WHAT TO DO: Please write out all the data exactly as shown.
____ AVAILABLE DATA
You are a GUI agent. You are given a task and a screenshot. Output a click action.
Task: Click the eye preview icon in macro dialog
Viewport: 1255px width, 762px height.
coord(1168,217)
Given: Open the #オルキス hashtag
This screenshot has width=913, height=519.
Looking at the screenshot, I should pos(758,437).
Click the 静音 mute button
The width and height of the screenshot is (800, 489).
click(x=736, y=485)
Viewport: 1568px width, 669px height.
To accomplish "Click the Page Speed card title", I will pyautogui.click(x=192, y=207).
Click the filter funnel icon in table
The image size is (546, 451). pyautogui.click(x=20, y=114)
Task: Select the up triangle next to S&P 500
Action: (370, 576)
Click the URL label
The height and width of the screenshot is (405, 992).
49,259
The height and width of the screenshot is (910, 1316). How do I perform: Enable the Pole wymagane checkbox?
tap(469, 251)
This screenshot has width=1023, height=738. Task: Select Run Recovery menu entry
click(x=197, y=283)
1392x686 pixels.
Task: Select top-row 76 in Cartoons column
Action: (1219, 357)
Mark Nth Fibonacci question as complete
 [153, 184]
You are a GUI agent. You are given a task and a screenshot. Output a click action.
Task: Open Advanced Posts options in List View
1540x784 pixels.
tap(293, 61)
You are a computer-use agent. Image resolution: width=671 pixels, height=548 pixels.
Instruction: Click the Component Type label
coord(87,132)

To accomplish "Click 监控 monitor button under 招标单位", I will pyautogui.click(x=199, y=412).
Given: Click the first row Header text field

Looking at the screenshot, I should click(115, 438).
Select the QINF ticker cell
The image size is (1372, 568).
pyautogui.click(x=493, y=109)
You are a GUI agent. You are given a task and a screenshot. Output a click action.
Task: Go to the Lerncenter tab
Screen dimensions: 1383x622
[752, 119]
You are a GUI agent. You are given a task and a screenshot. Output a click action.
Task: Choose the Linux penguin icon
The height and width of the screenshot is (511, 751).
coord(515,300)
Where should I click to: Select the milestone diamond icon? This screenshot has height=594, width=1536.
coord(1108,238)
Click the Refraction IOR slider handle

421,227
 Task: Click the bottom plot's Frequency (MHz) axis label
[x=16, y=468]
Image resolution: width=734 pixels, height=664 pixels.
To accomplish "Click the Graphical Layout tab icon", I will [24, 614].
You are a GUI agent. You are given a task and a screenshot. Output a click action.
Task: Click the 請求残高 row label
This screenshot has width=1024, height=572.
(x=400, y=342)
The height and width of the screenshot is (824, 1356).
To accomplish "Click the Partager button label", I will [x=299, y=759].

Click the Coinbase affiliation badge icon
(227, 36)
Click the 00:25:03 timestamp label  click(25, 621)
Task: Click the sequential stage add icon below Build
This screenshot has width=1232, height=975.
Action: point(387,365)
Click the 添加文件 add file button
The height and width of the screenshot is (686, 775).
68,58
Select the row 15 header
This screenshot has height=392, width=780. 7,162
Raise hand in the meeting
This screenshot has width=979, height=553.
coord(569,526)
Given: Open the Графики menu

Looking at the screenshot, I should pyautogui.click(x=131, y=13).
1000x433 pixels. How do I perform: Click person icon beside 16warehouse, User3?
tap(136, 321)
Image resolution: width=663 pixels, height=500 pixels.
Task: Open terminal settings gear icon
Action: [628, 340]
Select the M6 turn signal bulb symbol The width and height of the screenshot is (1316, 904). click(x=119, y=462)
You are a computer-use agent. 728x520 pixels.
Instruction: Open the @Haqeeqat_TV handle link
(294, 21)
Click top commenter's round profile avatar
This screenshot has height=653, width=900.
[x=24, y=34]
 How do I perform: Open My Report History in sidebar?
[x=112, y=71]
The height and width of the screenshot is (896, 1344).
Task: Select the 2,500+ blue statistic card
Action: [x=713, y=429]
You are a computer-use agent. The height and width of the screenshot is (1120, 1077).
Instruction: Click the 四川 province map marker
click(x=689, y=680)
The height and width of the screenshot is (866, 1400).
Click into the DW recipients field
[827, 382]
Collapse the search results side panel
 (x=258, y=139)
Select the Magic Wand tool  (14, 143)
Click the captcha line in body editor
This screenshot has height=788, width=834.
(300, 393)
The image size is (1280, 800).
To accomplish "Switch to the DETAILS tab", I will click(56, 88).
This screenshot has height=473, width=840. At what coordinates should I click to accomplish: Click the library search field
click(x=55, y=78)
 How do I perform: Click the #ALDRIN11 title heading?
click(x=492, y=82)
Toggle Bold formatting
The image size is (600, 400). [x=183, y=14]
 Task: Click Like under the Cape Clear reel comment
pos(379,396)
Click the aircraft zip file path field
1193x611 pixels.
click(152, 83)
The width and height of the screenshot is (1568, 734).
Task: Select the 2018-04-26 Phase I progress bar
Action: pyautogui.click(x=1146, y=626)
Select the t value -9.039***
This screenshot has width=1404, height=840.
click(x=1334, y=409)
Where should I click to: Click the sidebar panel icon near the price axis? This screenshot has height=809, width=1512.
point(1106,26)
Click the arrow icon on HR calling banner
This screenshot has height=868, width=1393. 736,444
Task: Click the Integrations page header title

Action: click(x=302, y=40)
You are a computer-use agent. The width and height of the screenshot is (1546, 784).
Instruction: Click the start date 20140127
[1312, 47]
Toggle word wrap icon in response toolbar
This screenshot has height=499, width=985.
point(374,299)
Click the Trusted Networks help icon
________
OUTPUT OF THE TASK:
You are a GUI agent. You are given a task and a screenshot. Output a click action.
Task: Click the eye preview icon in macro dialog
Viewport: 1255px width, 762px height.
coord(1168,217)
Given: Open the #オルキス hashtag
This screenshot has width=913, height=519.
Looking at the screenshot, I should pos(758,437).
Click the 静音 mute button
The width and height of the screenshot is (800, 489).
click(x=736, y=485)
Viewport: 1568px width, 669px height.
To accomplish "Click the Page Speed card title", I will pyautogui.click(x=192, y=207).
Click the filter funnel icon in table
The image size is (546, 451). pyautogui.click(x=20, y=114)
Task: Select the up triangle next to S&P 500
Action: (370, 576)
Click the URL label
The height and width of the screenshot is (405, 992).
49,259
The height and width of the screenshot is (910, 1316). How do I perform: Enable the Pole wymagane checkbox?
tap(469, 251)
This screenshot has width=1023, height=738. Task: Select Run Recovery menu entry
click(x=197, y=283)
1392x686 pixels.
Task: Select top-row 76 in Cartoons column
Action: (1219, 357)
Mark Nth Fibonacci question as complete
 [153, 184]
You are a GUI agent. You are given a task and a screenshot. Output a click action.
Task: Open Advanced Posts options in List View
1540x784 pixels.
tap(293, 61)
You are a computer-use agent. Image resolution: width=671 pixels, height=548 pixels.
Instruction: Click the Component Type label
coord(87,132)

To accomplish "Click 监控 monitor button under 招标单位", I will pyautogui.click(x=199, y=412).
Given: Click the first row Header text field

Looking at the screenshot, I should click(115, 438).
Select the QINF ticker cell
The image size is (1372, 568).
pyautogui.click(x=493, y=109)
You are a GUI agent. You are given a task and a screenshot. Output a click action.
Task: Go to the Lerncenter tab
Screen dimensions: 1383x622
[752, 119]
You are a GUI agent. You are given a task and a screenshot. Output a click action.
Task: Choose the Linux penguin icon
The height and width of the screenshot is (511, 751).
coord(515,300)
Where should I click to: Select the milestone diamond icon? This screenshot has height=594, width=1536.
coord(1108,238)
Click the Refraction IOR slider handle

421,227
 Task: Click the bottom plot's Frequency (MHz) axis label
[x=16, y=468]
Image resolution: width=734 pixels, height=664 pixels.
To accomplish "Click the Graphical Layout tab icon", I will [24, 614].
You are a GUI agent. You are given a task and a screenshot. Output a click action.
Task: Click the 請求残高 row label
This screenshot has width=1024, height=572.
(x=400, y=342)
The height and width of the screenshot is (824, 1356).
To accomplish "Click the Partager button label", I will [x=299, y=759].

Click the Coinbase affiliation badge icon
(227, 36)
Click the 00:25:03 timestamp label  click(25, 621)
Task: Click the sequential stage add icon below Build
This screenshot has width=1232, height=975.
Action: point(387,365)
Click the 添加文件 add file button
The height and width of the screenshot is (686, 775).
68,58
Select the row 15 header
This screenshot has height=392, width=780. 7,162
Raise hand in the meeting
This screenshot has width=979, height=553.
coord(569,526)
Given: Open the Графики menu

Looking at the screenshot, I should pyautogui.click(x=131, y=13).
1000x433 pixels. How do I perform: Click person icon beside 16warehouse, User3?
tap(136, 321)
Image resolution: width=663 pixels, height=500 pixels.
Task: Open terminal settings gear icon
Action: [628, 340]
Select the M6 turn signal bulb symbol The width and height of the screenshot is (1316, 904). click(x=119, y=462)
You are a computer-use agent. 728x520 pixels.
Instruction: Open the @Haqeeqat_TV handle link
(294, 21)
Click top commenter's round profile avatar
This screenshot has height=653, width=900.
[x=24, y=34]
 How do I perform: Open My Report History in sidebar?
[x=112, y=71]
The height and width of the screenshot is (896, 1344).
Task: Select the 2,500+ blue statistic card
Action: [x=713, y=429]
You are a computer-use agent. The height and width of the screenshot is (1120, 1077).
Instruction: Click the 四川 province map marker
click(x=689, y=680)
The height and width of the screenshot is (866, 1400).
Click into the DW recipients field
[827, 382]
Collapse the search results side panel
 (x=258, y=139)
Select the Magic Wand tool  (14, 143)
Click the captcha line in body editor
This screenshot has height=788, width=834.
(300, 393)
The image size is (1280, 800).
To accomplish "Switch to the DETAILS tab", I will click(56, 88).
This screenshot has height=473, width=840. At what coordinates should I click to accomplish: Click the library search field
click(x=55, y=78)
 How do I perform: Click the #ALDRIN11 title heading?
click(x=492, y=82)
Toggle Bold formatting
The image size is (600, 400). [x=183, y=14]
 Task: Click Like under the Cape Clear reel comment
pos(379,396)
Click the aircraft zip file path field
1193x611 pixels.
click(152, 83)
The width and height of the screenshot is (1568, 734).
Task: Select the 2018-04-26 Phase I progress bar
Action: pyautogui.click(x=1146, y=626)
Select the t value -9.039***
This screenshot has width=1404, height=840.
click(x=1334, y=409)
Where should I click to: Click the sidebar panel icon near the price axis? This screenshot has height=809, width=1512.
point(1106,26)
Click the arrow icon on HR calling banner
This screenshot has height=868, width=1393. 736,444
Task: Click the Integrations page header title

Action: click(x=302, y=40)
You are a computer-use agent. The width and height of the screenshot is (1546, 784).
Instruction: Click the start date 20140127
[1312, 47]
Toggle word wrap icon in response toolbar
This screenshot has height=499, width=985.
point(374,299)
Click the Trusted Networks help icon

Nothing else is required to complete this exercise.